We’re running Rocky 8.7 on Fujitsu A64FX (ARMv8) and trying to benchmark with the HPCToolkit, which assumes perf counter support. The perf support is stock.
20:41:25 root@compute104.godzilla:~ # grep -i version /etc/os-release
VERSION="8.7 (Green Obsidian)"
VERSION_ID="8.7"
ROCKY_SUPPORT_PRODUCT_VERSION="8.7"
REDHAT_SUPPORT_PRODUCT_VERSION="8.7"
19:54:35 root@compute104.godzilla:~ # rpm -q perf opencsd slang
perf-4.18.0-425.19.2.el8_7.aarch64
opencsd-1.0.0-4.el8.aarch64
slang-2.3.2-3.el8.aarch64
19:54:39 root@compute104.godzilla:~ # uname -a
Linux compute104 4.18.0-425.19.2.el8_7.aarch64 #1 SMP Tue Apr 4 19:39:14 UTC 2023 aarch64 aarch64 aarch64 GNU/Linux
Writing certain counters fails with 800b written (unparsable by ‘perf report’) and the cpu core associated with the task hung in soft lock on [perf-exec] (watchdog timer), which never returns and is uninterruptible. Expanding or disabling the watchdog reduces output but the core remains in soft lock for at least ~15 minutes. No other cores are impacted and the surrounding system continues responding as relatively healthy wrt memory, run queues, etc. Stacktracing with [v]child following from above perf-exec halts at perf-exec. According to the syslogs and auditlogs perf-exec never consumes cycles or changes wchan or state. The initial failure is intermittent; all failures have occurred in the first four immediately consecutive attempts with most occuring in the second attempt. This is not changed by writing to the default “perf.data” vs a named “-o” target, or by writing to NFS vs local nvme vs tmpfs vs ramfs. The minimum repeater is the combination of ‘record’ function and one of the indicated counters:
# The following can be run a minimum of 10 immediately consecutive times without issue:
perf stat -e <any combination of cpu-cycles, stalled-cycles-backend, stalled-cycles-frontend, ea_memory, ea_l2> id
perf record -e <any combination of cpu-cycles, ea_memory, ea_l2> id
# The following cause immediate soft lock on the executing core, typically but not always on the second attempt
perf record -e <any combination including stalled-cycles-frontend, stalled-cycles-backend, ea_core> id
Reading counters always succeeds. Repeat series of up to 10 consecutive ‘perf stat’, either manually and singly or via mpi at any scale/placement from 1 to 48 cores, has no failures capturing all counters.

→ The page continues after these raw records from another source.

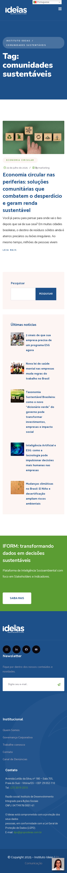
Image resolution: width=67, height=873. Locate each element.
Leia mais (10, 250)
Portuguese (41, 2)
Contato (8, 752)
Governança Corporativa (18, 737)
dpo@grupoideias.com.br (28, 832)
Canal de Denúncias (15, 759)
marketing (43, 168)
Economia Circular (20, 160)
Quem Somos (11, 730)
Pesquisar (18, 283)
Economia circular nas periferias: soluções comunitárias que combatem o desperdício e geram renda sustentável (32, 193)
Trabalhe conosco (14, 744)
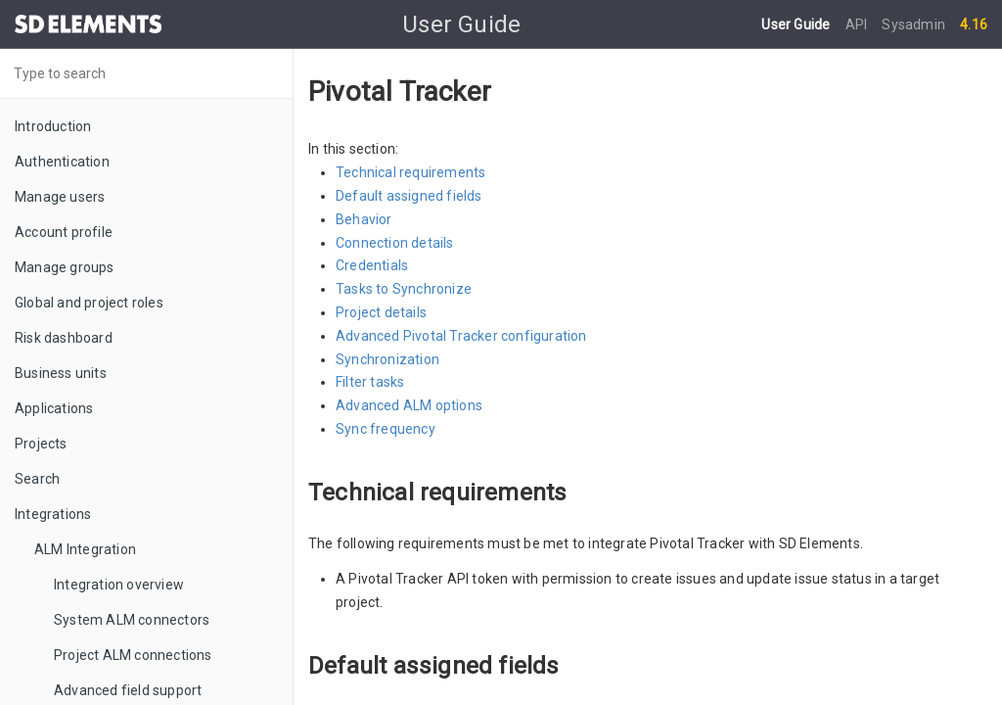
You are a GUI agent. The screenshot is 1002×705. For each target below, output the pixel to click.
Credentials (372, 265)
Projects (41, 443)
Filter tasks (370, 382)
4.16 (973, 24)
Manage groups (64, 267)
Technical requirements (410, 172)
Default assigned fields (409, 196)
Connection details (395, 243)
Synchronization (387, 359)
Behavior (364, 219)
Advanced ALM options (409, 405)
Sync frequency (385, 429)
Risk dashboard (64, 338)
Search (37, 479)
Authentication (62, 161)
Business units (61, 373)
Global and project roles (89, 302)
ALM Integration (85, 549)
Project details (381, 312)
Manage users (60, 197)
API (858, 24)
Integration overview (119, 584)
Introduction (53, 126)
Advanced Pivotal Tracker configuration (461, 336)
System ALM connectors (131, 620)
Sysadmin (913, 24)
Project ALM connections (133, 655)
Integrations (53, 514)
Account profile (64, 232)
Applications (54, 408)
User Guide (797, 24)
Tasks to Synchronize (404, 289)
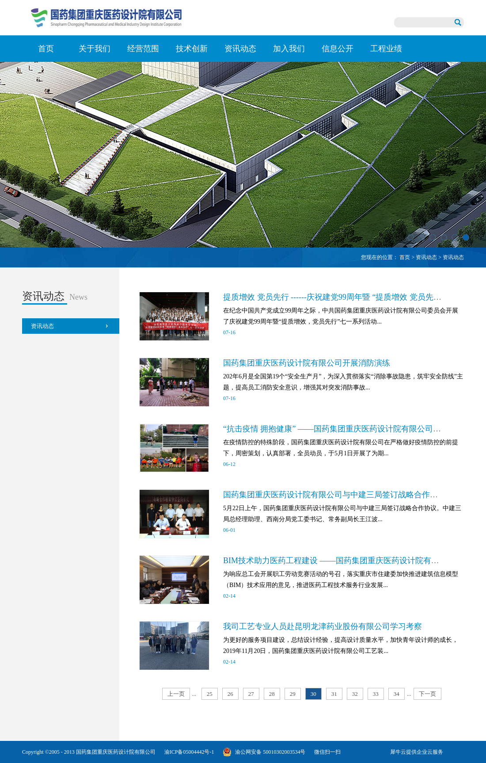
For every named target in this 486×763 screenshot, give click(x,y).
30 (313, 694)
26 (230, 694)
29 (293, 694)
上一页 (176, 694)
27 (251, 694)
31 (334, 694)
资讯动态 (426, 257)
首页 (46, 48)
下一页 (427, 694)
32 (355, 694)
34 (396, 694)
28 (272, 694)
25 (210, 694)
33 (376, 694)
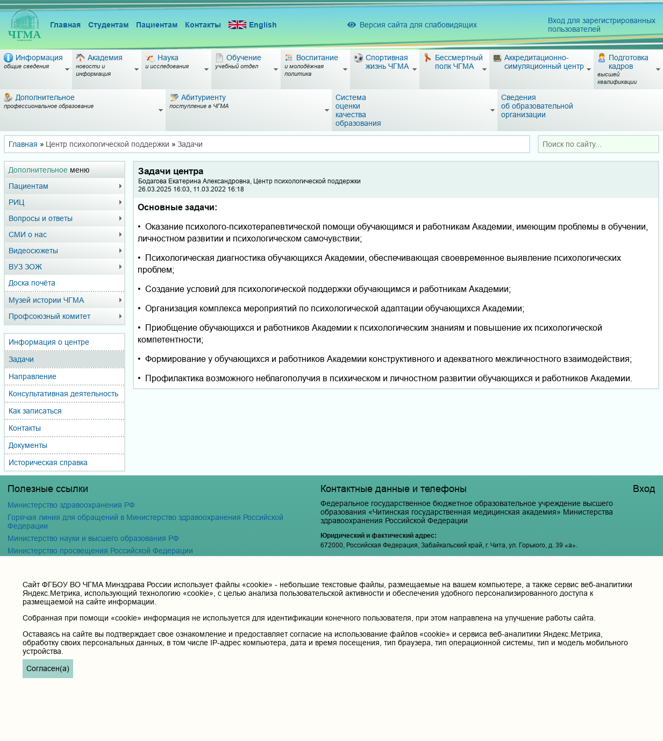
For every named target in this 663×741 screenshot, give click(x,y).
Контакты (203, 24)
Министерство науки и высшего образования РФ (93, 538)
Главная (65, 24)
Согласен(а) (47, 668)
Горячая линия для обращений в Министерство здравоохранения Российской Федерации (145, 521)
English (253, 25)
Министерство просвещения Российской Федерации (100, 550)
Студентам (108, 24)
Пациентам (156, 24)
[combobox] (598, 144)
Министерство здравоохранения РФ (71, 505)
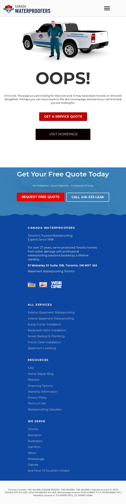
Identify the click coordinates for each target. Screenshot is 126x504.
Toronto (33, 429)
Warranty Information (42, 391)
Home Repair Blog (40, 374)
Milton (32, 453)
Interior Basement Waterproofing (51, 318)
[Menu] (107, 8)
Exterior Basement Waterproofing (51, 312)
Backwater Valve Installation (47, 330)
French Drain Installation (44, 342)
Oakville (33, 465)
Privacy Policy (37, 397)
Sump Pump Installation (44, 324)
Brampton (35, 435)
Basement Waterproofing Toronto (51, 271)
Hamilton (34, 447)
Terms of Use (37, 403)
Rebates (33, 379)
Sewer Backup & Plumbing (46, 336)
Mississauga (36, 459)
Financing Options (40, 386)
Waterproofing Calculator (45, 409)
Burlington (35, 441)
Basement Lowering (42, 348)
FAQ (31, 368)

No failures occur on AMD 7302P or Intel E5645. We do not have other ARM platforms on which to test.
Outstanding updates for the compute image as of now:
20:53:07 root@compute103.godzilla:~ # dnf update
Last metadata expiration check: 0:05:00 ago on Mon May 8 20:48:12 2023.
Dependencies resolved.
======================================================================================================================================================================================================
Package Architecture Version Repository Size
======================================================================================================================================================================================================
Upgrading:
emacs aarch64 1:26.1-7.el8_7.1 appstream 3.1 M
emacs-common aarch64 1:26.1-7.el8_7.1 appstream 38 M
emacs-filesystem noarch 1:26.1-7.el8_7.1 baseos 69 k
kmod-yfs aarch64 2021.05-27.4.18.0_425.19.2.el8_7 auristor 523 k
libwebp aarch64 1.0.0-8.el8_7 appstream 245 k
yfs aarch64 2021.05-27.el8 auristor 3.0 M
yfs-client aarch64 2021.05-27.el8 auristor 75 k
yfs-dumptools aarch64 2021.05-27.el8 auristor 45 k
yfs-fuse aarch64 2021.05-27.el8 auristor 16 k
yfs-pam aarch64 2021.05-27.el8 auristor 20 k
Transaction Summary
======================================================================================================================================================================================================
Upgrade 10 Packages
Total download size: 45 M
Is this ok [y/N]: n
Operation aborted.